In his book, sometime after Ted was in New York City where he briefly bumped into Ole again, by this time Ole, as described by Ted was mentally worse for ware.
Here is a short extract from Ted's story where he tells of meeting Ole on boarding the D/S Ingerfem:
The sea breeze was somewhat strong as I passed a half mile down Barrington Street, and as I turned down the small hill towards the jetty, I looked out on a squally sea beyond the row of launches. Spits of brine wetted me as I drew towards another young sailor who was obviously waiting for a passage as well.
He took the same launch as myself, and we hopped aboard as it drew alongside. Along the quayside, a row of white-capped U.S. Navy sailors stood around awaiting their own particular ferry. They stood back so that spray would not gust over their uniforms. It so heartened me to think that the great might of the U.S. Navy was now joined on the side of Britain.
My companion was also joining a new ship’s crew, and as our small launch chopped its way through the ruffled waters, his body signals let me know that he didn't want to talk much – his brain was probably going through something like my own. Butterflies always made their presence in my stomach on entering into the life of strangers.
The coxswain of the boat asked me to unlace the top of my kitbag so he could put the ship's mail inside, and when we moored on the lee side of the Ingerfem, he manoeuvred his craft so it hugged the hull of the ship. A heaving line was lowered from above, and the bag made fast to it and was hauled aloft. A rope ladder followed.

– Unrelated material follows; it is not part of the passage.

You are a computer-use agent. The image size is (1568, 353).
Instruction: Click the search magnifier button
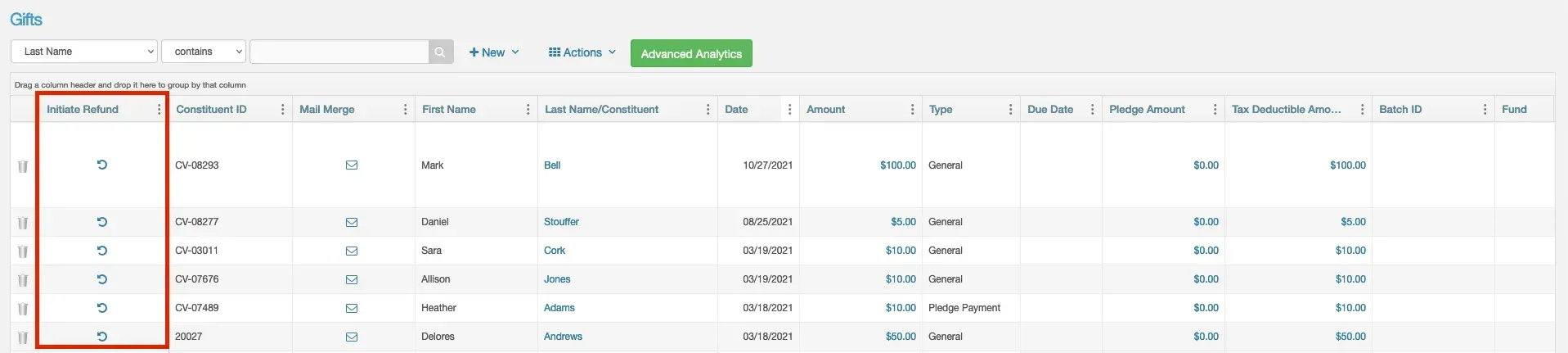pos(440,52)
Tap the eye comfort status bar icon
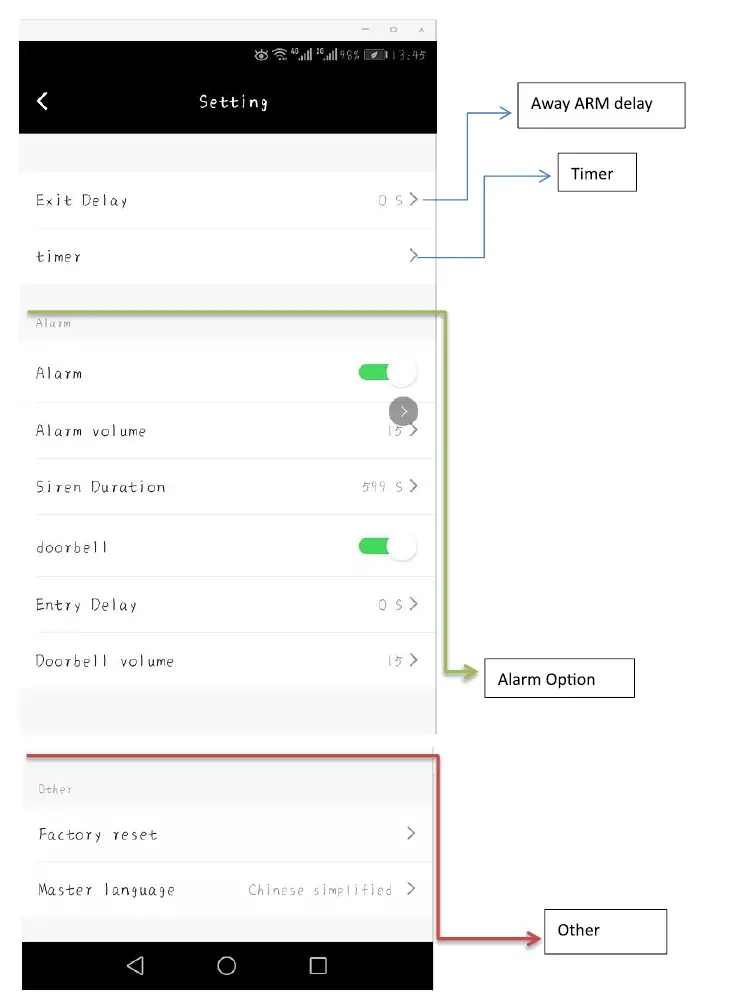The width and height of the screenshot is (732, 1003). click(x=261, y=55)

Ascending those steps seemed like a small ordeal. However, willing hands were there to assist me over the gunwale, and with a final effort, I threw my legs over onto a capstan. I was immediately introduced to my new cabin mate, Ole, who was about my own size, barring the fact he was broader of shoulder. I let him guide me aft to quarters below the poop deck.
I took a liking to my two berth cabin right away and stashed my gear on the top bunk, claiming ownership after I had untied the bag and passed the mail to my new cabin mate. Steam pipes from the engine room ensured that a large radiator kept the cabin warm and cosy. He suggested that he take me to the skipper to sign on, since he was waiting for me in the saloon, where I went through the procedure of signing on just about last.
The next person I was introduced to was the second engineer, who informed me that on the first day when joining a Norwegian ship, time would be spent attending to your cabin, seeing that it was clean and tidy. He stressed that Norwegians always treated their living quarters not in the ordinary way but as a ‘Home’.
He then ordered Ole to show me the duties of a coal trimmer. We returned to the mess room on the poop deck. There were half a dozen or more sitting around speaking in English, although most were Norskes, and later I was to learn that English truly was the language of the sea, bridging different nationals on board a ship.
It would be wonderful if somebody from Ole's family could see this post.
Ted also sailed on another Norwegian ship called The Loke where he spent most of his time in WW11, he still tells me now how he loved sailing on Norwegian Ships.
He is with me now telling me stories about the past times.
His book is called 'Down Below' Reminiscenses of a world war 11 merchant seaman. Available on Amazon. [www.amazon.co.uk
Best Wishes from me Ash and Ted. Thank you.